MINISTER FOR Health Dr James Reilly has decided to have more than a million archived blood samples taken from newborns destroyed within the next four to six months.
Cardiologists have called on the Minister to reverse the decision, describing it as “appalling”. They say the samples could be particularly valuable in genetic tests for diagnosing sudden adult death syndrome.
Dr Reilly is to follow the recommendations of a Health Service Executive review group to destroy heel-prick screening cards that are more than 10 years old.
The department plans to give individuals and their families the chance to access the cards or have them returned. Most of those affected would now be aged between 10 and 28.
The National Newborn Bloodspot Screening Programme, using a heel- prick (or Guthrie) test, has been used in the State since 1966 to screen for rare genetic disease.
The bloodspot samples are stored on a card at the Children’s University Hospital Temple Street with the child’s and mother’s details. Most samples before 1984 were destroyed by water contamination.
Until recently parents were not asked for consent to keep the samples. Parents have had the right to opt out of the test since a 2001 Supreme Court judgment.
Since July 2011 parents have been asked for consent to take the samples, with agreement to allow storage for 10 years with use only for tests to which they agree.
Action on the issue came about after the Data Protection Commissioner found in 2009 that the retention of the cards breached the law, following a complaint from a member of the public.
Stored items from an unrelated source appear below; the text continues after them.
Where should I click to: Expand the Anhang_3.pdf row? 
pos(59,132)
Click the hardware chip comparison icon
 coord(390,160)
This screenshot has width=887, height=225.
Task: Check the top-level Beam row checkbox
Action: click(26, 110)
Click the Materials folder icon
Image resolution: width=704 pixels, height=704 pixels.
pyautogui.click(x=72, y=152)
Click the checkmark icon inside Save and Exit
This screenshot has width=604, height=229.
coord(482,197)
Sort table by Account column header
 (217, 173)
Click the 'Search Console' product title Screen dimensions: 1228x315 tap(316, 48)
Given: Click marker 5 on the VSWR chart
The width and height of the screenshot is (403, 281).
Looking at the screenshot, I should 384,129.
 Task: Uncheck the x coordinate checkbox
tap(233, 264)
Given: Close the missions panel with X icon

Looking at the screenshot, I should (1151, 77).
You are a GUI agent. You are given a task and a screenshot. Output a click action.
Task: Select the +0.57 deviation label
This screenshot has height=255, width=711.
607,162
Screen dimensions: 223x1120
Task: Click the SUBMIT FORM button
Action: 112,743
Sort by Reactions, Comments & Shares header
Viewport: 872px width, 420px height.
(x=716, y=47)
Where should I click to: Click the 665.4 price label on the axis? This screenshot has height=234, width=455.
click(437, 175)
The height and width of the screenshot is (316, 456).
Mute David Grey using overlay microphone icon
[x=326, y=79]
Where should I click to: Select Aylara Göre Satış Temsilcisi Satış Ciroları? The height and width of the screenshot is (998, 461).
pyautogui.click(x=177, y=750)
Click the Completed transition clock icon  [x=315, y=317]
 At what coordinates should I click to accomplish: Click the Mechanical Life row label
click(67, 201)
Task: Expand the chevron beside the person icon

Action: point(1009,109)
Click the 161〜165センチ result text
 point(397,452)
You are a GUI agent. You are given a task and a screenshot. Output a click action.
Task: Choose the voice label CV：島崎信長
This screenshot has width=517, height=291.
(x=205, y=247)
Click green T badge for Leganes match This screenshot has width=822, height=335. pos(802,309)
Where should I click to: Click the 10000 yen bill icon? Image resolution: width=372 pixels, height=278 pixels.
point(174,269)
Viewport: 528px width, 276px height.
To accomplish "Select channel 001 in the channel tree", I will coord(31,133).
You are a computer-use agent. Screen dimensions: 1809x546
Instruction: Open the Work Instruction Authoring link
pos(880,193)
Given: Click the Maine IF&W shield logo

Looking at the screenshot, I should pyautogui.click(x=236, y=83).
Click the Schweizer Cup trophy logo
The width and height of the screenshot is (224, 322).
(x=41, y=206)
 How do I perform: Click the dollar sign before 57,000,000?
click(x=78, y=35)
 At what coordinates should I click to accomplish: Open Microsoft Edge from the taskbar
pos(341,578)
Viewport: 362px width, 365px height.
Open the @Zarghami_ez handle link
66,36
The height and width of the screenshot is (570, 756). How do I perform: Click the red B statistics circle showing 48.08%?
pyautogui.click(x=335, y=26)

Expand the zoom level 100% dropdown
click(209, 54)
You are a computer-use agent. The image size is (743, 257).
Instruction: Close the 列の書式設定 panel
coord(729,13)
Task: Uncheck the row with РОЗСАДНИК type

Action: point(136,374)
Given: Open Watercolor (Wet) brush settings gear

The commissioner proposed that the retained samples be destroyed.
The HSE review group report seen by The Irish Times said that retaining samples without consent “clearly contravenes both EU and national data-protection legislation”. It is “extremely important” that the screening programme was “not undermined or compromised in any way”, it said.
Using the samples for research or another purpose “compounds only further that initial wrong”, it said.
The destruction of the old samples “serves to respect the autonomy of the individual”, the report concludes.
However, cardiologist Dr Joe Galvin of the family heart-screening clinic at the Mater hospital, Dublin, wants samples retained indefinitely and has called for public consultation.
He argued the cards were a potentially valuable medical resource for individual use and wider research.
Recently developed genetic tests to identify death from sudden adult death syndrome, Dr Galvin said, could help living family members to be treated. “This is an extraordinary repository of information and to destroy it with no consultation is outrageous,” he said.